Curiosity rover finds evidence of ancient lakes on Mars
“This is the best evidence of water and waves we’ve seen during the entire mission,” said Ashwin Vasavada, Curiosity rover project scientist at NASA’s Jet Propulsion Laboratory in California. .
The Curiosity rover, which has been exploring Mars since 2012, has returned impressive images of the ripples on the surface of rocks caused by the waves of a shallow lake billions of years ago.
The Curiosity rover has previously found evidence that lakes that once existed in many areas of Mars are mineral salts left over after these lakes have dried up.
However, NASA scientists were surprised to find such clear evidence of the existence of water in the Gale crater that the Curiosity rover is exploring because the area may have formed at the time.
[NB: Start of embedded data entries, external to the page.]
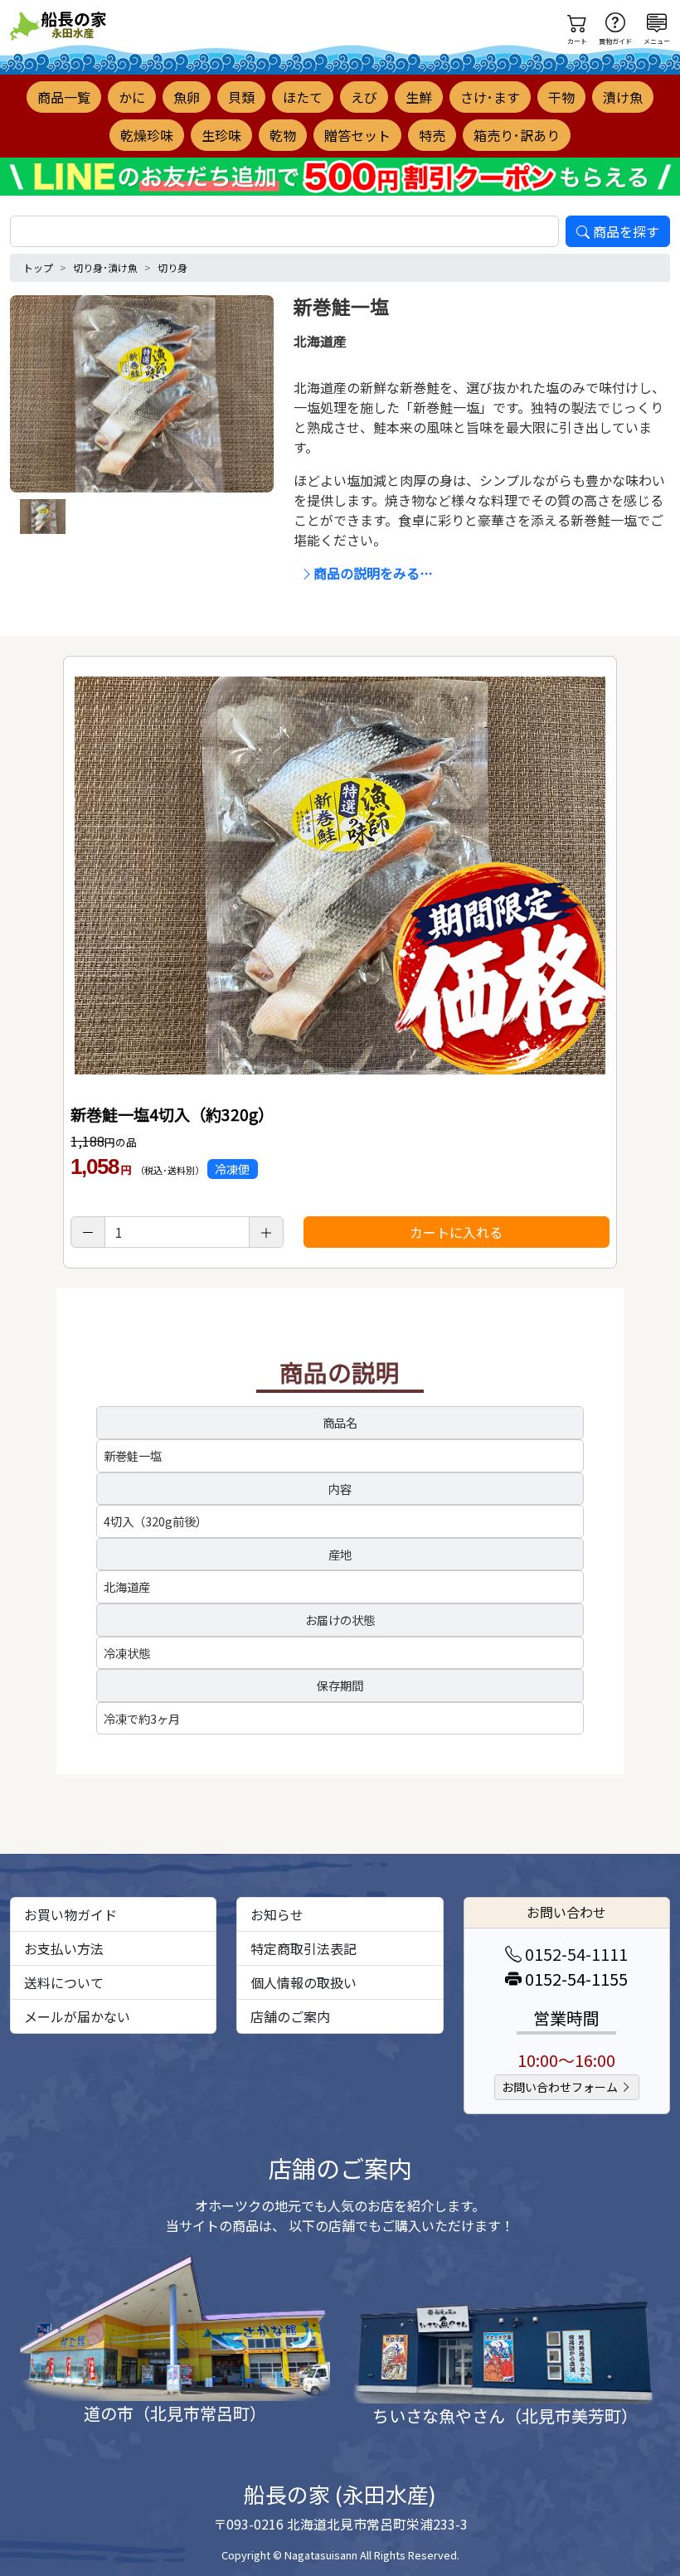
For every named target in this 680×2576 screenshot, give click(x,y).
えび (364, 97)
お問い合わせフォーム (561, 2087)
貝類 (241, 97)
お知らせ (277, 1914)
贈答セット (357, 135)
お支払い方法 (64, 1948)
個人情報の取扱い (303, 1982)
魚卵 (186, 97)
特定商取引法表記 (303, 1948)
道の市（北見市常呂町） (175, 2413)
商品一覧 (63, 97)
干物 (561, 97)
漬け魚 (623, 97)
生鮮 (419, 97)
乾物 (283, 135)
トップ (38, 267)
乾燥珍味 (146, 135)
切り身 (172, 267)
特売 (432, 135)
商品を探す (626, 231)
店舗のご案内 (290, 2016)
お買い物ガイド (70, 1914)
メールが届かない (77, 2016)
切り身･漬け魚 (105, 267)
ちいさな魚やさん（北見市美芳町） (505, 2416)
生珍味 (221, 135)
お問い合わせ (566, 1912)
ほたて (303, 97)
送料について (64, 1982)
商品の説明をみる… (373, 573)
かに (132, 97)
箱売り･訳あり (517, 135)
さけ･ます (490, 97)
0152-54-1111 (575, 1954)
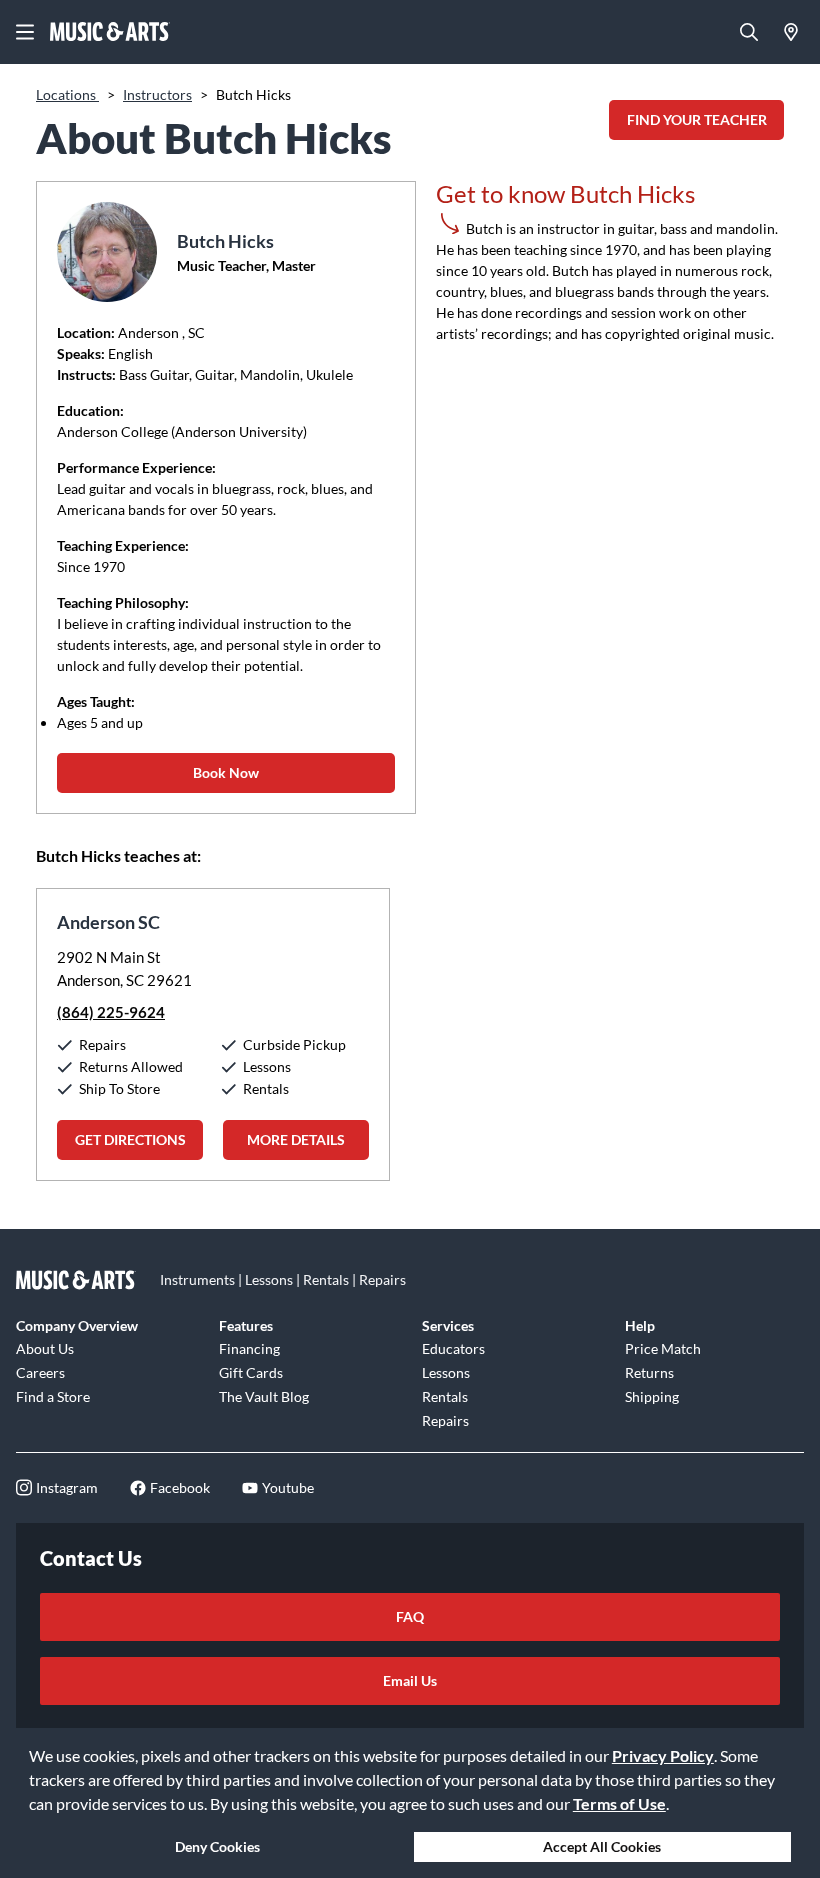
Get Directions (130, 1139)
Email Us (410, 1680)
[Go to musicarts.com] (110, 32)
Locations (67, 94)
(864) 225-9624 (111, 1012)
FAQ (410, 1616)
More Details (296, 1139)
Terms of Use (619, 1803)
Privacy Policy (663, 1755)
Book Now (226, 772)
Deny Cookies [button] (217, 1846)
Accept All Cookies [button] (602, 1846)
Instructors (157, 94)
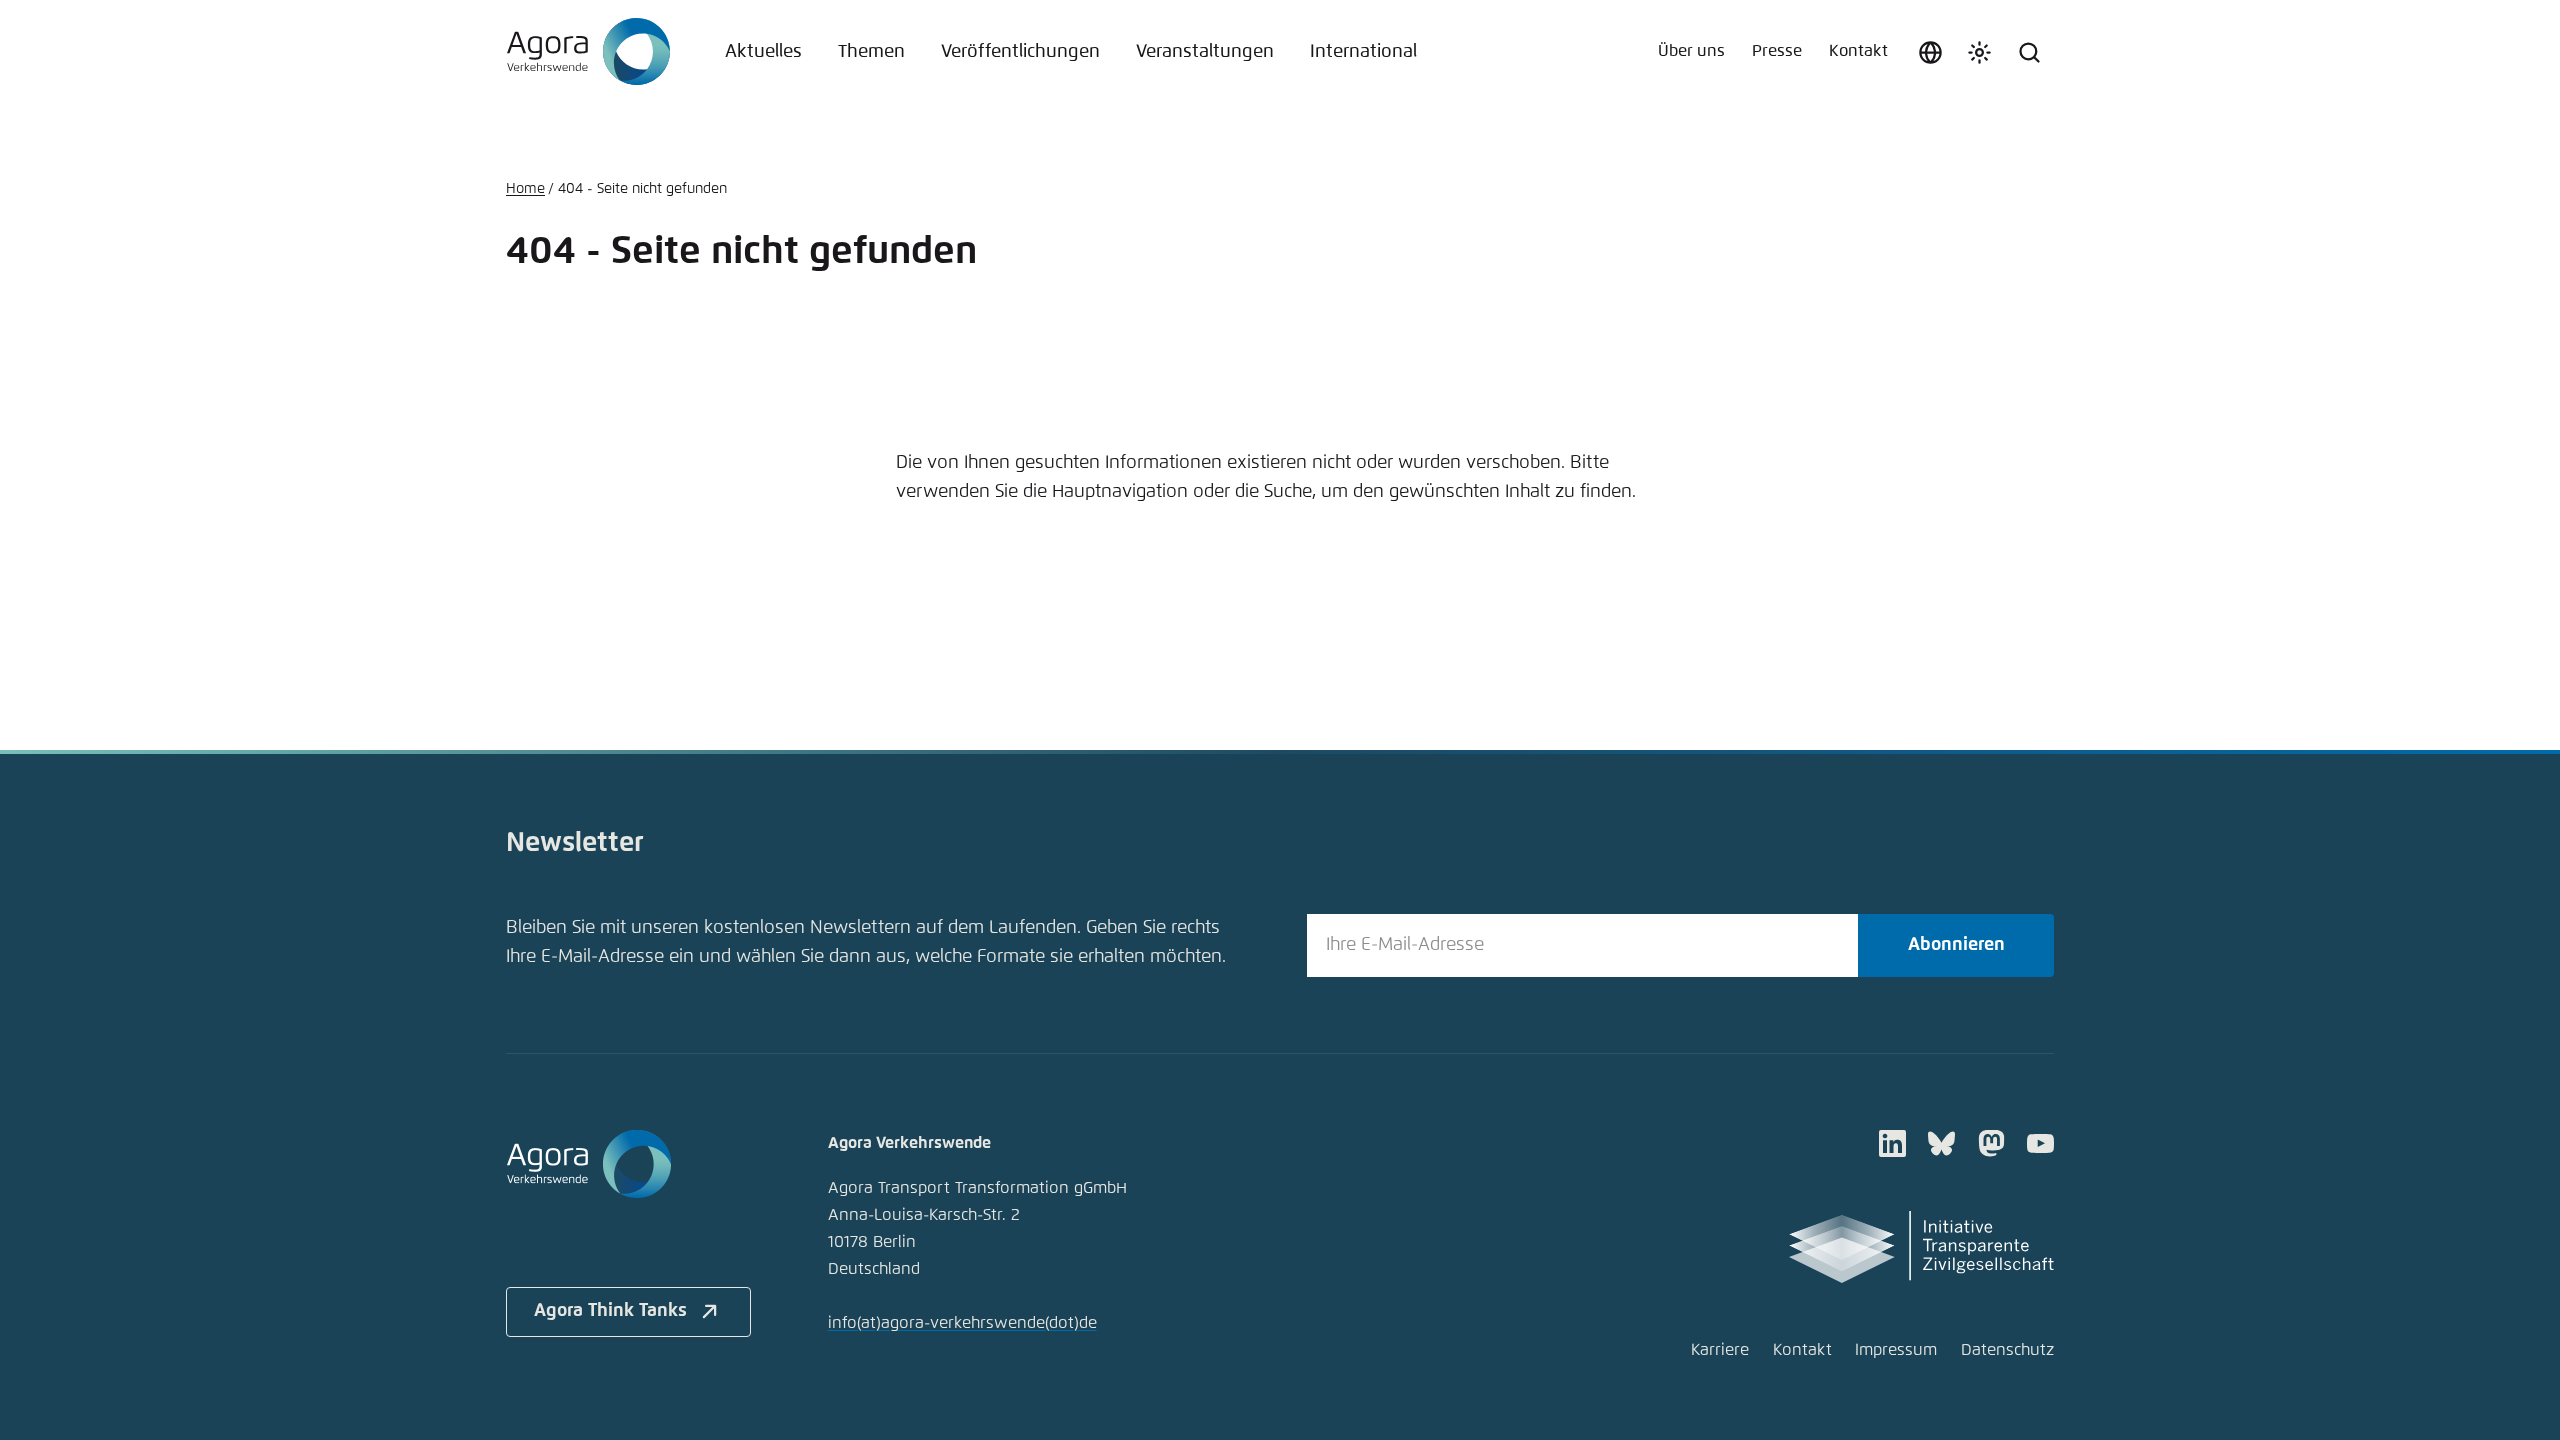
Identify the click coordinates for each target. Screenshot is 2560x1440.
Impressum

Mars is getting drier.
Curiosity is exploring the low hills at the foot of a 5 km high mountain called Mount Sharp. The rover also detected debris in a mudslide swept through a valley on Mount Sharp, NASA said. Mr. Vasavada said the mudslide could be the latest evidence of water on record. It will help scientists study the inaccessible higher strata on Mount Sharp.
NASA says Mount Sharp, with the oldest strata at the base and the youngest at the top, provides scientists with a “Mars chronology” to study how Mars changed from a planet more like Earth than in the ancient past, with a warmer climate and more water, into the frigid desert it is today.
Another Mars rover, Perseverance, landed on the Red Planet in February 2021 to look for traces of bacteria from the past. This multirole rover will collect 30 soil and rock samples back to Earth around the 2030s for laboratory analysis.